File: LayoutGAN_Mnist.ipynb
Download it to your local PC or upload it to the Google Colab. You can use any tool which supports notebook (.ipynb) files.
Download the mnist_data.npy file from the link [link].
Perform below steps to modify the code according your environment:
-
Update the sample_dir variable with the path to the folder where you want to store the result images.
-
Update the dataset_path variable with the path where you stored mnist_data.npy file.
-
Run the LayoutGAN_Mnist.ipynb from the beginning.
-
Prediction will be stored in the sample_dir folder.
File: LayoutGAN_PubLayNet.ipynb
Download it to your local PC or upload it to the Google Colab. You can use any tool which supports notebook (.ipynb) files.
Download the sorted_c1publay.npy file from the link [link].

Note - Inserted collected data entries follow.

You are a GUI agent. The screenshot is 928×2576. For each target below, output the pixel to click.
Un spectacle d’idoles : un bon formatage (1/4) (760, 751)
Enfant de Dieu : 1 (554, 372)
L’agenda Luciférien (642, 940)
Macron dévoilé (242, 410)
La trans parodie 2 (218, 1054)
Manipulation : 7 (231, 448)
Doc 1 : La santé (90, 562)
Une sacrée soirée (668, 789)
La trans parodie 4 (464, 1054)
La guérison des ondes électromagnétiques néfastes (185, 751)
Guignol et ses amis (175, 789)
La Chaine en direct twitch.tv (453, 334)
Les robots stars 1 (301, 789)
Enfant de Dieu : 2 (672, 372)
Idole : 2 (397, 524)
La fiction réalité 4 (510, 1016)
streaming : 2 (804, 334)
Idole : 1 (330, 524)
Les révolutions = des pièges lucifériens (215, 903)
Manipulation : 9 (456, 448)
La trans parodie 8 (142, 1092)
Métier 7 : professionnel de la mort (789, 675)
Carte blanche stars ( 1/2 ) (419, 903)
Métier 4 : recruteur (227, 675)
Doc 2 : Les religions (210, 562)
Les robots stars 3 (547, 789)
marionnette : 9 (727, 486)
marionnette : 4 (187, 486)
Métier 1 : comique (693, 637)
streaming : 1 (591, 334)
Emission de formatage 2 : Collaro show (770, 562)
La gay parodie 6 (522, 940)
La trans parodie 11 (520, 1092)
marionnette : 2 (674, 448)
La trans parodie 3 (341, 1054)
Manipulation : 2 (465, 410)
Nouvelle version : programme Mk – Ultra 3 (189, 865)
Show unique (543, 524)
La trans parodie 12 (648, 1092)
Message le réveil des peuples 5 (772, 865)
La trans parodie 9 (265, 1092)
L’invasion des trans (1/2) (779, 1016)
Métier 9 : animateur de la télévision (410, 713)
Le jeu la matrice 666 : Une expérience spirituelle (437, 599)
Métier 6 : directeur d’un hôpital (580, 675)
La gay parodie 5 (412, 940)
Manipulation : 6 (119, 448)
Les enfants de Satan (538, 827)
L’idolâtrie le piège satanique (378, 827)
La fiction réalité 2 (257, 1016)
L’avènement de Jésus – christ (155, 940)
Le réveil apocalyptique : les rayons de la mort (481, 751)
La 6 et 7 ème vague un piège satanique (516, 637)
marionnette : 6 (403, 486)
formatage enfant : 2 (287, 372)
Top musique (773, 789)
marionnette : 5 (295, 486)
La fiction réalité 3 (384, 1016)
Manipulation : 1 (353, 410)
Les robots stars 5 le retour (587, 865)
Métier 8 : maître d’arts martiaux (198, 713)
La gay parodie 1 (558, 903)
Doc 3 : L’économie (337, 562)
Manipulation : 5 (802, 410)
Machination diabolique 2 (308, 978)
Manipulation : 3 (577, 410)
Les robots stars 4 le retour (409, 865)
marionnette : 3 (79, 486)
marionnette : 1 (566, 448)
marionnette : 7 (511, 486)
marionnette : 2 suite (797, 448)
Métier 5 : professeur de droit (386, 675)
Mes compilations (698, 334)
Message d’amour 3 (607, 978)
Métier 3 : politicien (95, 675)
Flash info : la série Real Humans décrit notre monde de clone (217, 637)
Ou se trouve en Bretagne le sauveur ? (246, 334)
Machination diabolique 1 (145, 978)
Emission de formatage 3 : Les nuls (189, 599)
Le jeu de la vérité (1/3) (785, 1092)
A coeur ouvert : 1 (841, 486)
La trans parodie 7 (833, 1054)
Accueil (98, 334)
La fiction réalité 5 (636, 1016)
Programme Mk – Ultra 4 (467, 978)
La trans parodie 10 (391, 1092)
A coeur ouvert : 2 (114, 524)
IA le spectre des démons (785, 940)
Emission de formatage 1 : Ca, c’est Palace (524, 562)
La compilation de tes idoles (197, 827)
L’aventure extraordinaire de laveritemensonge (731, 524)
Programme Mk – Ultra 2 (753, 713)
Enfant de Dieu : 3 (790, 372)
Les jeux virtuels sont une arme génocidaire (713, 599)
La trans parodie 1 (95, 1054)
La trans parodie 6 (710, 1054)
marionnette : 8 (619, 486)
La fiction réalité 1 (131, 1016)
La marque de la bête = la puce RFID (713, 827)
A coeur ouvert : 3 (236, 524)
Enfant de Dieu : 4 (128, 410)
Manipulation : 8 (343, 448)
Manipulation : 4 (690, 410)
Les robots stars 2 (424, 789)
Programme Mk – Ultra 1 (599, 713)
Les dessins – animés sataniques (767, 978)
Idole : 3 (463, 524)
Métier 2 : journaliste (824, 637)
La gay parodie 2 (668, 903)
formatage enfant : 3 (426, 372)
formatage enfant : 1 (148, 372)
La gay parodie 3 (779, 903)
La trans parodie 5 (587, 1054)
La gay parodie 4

Perform below steps to modify the code according your environment:
-
Update the sample_dir variable with the path to the folder where you want to store the result images.
-
Update the dataset_path variable with the path where you stored sorted_c1publay.npy file.
-
Run the LayoutGAN_PubLayNet.ipynb file from the beginning.
-
Prediction will be stored in the sample_dir folder.
GPU is preferred, but not necessary. Machine with GPU can perform the training faster compared to non-GPU machines.